Text passage:
□ □ □ □ □ □ □

# Schubert as a "Great" Symphonist



## peeyaj

peeyaj said:


> Reading thru the thread of "Greatest Symphonists", I was struck by the outright dismissal of TC's members on Schubert's importance and contributions to the symphonic literature. Perhaps it is the prevailing thought that Schubert, as the greatest of songwriters, struggles in large instrumental forces, and cannot equal with Beethoven in that genre.
> 
> But, scholars and critics dismissed this ephemeral claim.Yes, Schubert created six symphonies on the style of Haydn and Mozart, but his last two symphonies, the "Unfinished" and "Great" were some of the greatest and most popular in classical music. These two symphonies heralds the new sound of the symphony in the Romantic era and according to Wikipedia..
> 
> *"Schubert's first few symphonies may be works in progress. But the "Unfinished" and especially the Ninth Symphony are astonishing. The Ninth paves the way for Bruckner and prefigures Mahler."*
> 
> and according to this, on both Eroica and Unfinished: http://www.dorak.info/music/sform.html
> 
> On the other hand, the first movement of the Unfinished, despite being in sonata form with its themes (first and second subjects) and structure (well-articulated exposition, development, recapitulation and coda), does not observe the tonal plan of the sonata principle. The second subject is not recapitulated in the tonic but in the relative major. The tonal conflict is created by moving away from the tonic but not resolved by returning to it. The 'drama' of the movement is then provided by the contrasting themes. The more tuneful nature of the second subject is one of the first signs of what was going to come in the Romantic period. Both symphonies herald different aspects of the Romantic sonata form. Therefore, the differences cannot be attributed to a higher tendency of either composer to Romanticism.

□ □ □ □ □ □ □

Supplied information:
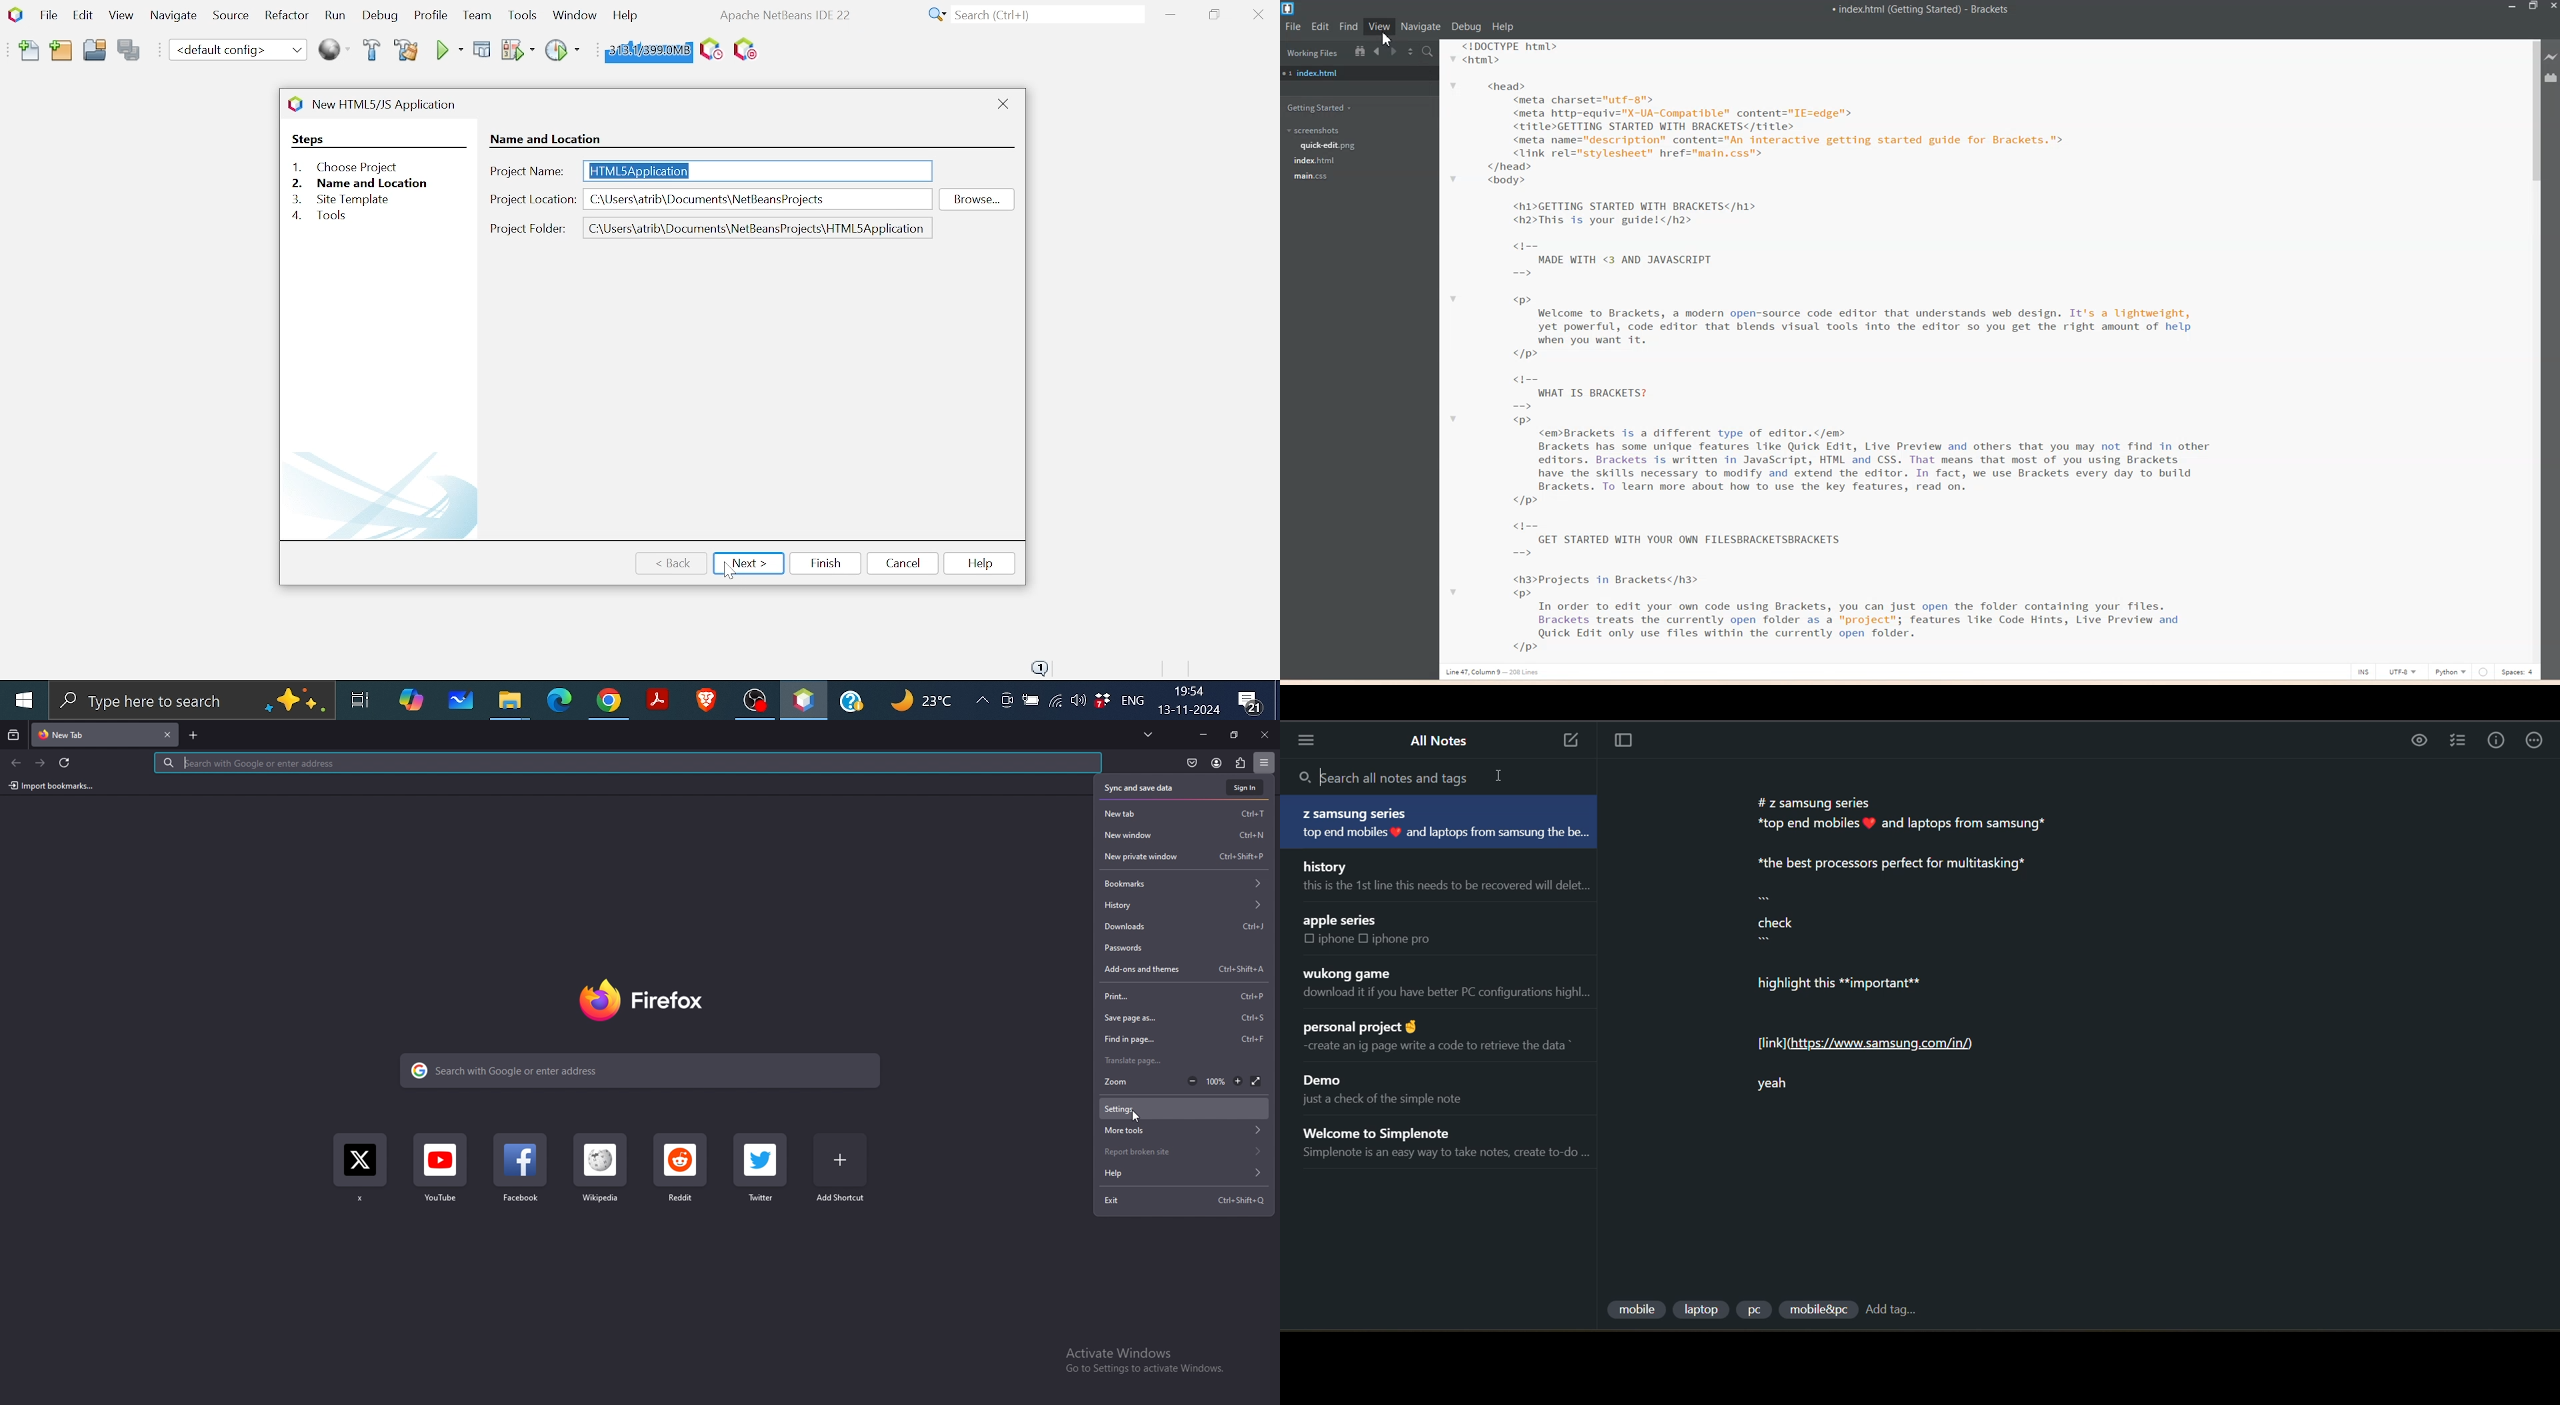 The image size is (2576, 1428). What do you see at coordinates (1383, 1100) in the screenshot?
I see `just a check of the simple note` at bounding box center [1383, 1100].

□ □ □ □ □ □ □

Goal A: Retype the part of the Schubert symphony thread starting at "# Schubert as" and ending at "according to Wikipedia..".
Goal B: According to the Schubert symphony thread, in which key is the second subject recapitulated in the first movement of the "Unfinished"?
Goal C: Carry on the forum post about Schubert as a symphonist from its last sentence.

Final answer A:
# Schubert as a "Great" Symphonist



## peeyaj

peeyaj said:


> Reading thru the thread of "Greatest Symphonists", I was struck by the outright dismissal of TC's members on Schubert's importance and contributions to the symphonic literature. Perhaps it is the prevailing thought that Schubert, as the greatest of songwriters, struggles in large instrumental forces, and cannot equal with Beethoven in that genre.
> 
> But, scholars and critics dismissed this ephemeral claim.Yes, Schubert created six symphonies on the style of Haydn and Mozart, but his last two symphonies, the "Unfinished" and "Great" were some of the greatest and most popular in classical music. These two symphonies heralds the new sound of the symphony in the Romantic era and according to Wikipedia..

Final answer B: In the relative major, not the tonic.

Final answer C:
> 
> *The major difference between them, that is the unusual tonal plan of the Unfinished, reflects the decreasing importance of the conventional tonal plan of the sonata principle in Romantic music. In Romantic music, key relationships are less important than thematic relationships. The contrast between the themes and their lyrical nature are more relevant. This shift of emphasis is emerging in the Unfinished. It is no surprise that the keys Schubert chose for his second subject in the Unfinished are the submediant and the mediant. The third relationships as the device of moving from the tonic, often seen in Beethoven, were a potent means for Schubert to enrich his harmonic scheme [p. 434 in Ref.3]. He used the submediant key to set up the tonal conflict in the exposition also in his Tragic Symphony in a minor key [p.74 of Ref.5]. He does what he likes but not what the Classical conventions impose. In retrospect, these modifications can be called forward-looking as later in the nineteenth century, such tonal deviations became a norm in Romantic music. *
> 
> And listen:
> 
> 
> 
> 
> 
> 
> 
> 
> 
> 
> 
> Thoughts???
> 
> Dvorak..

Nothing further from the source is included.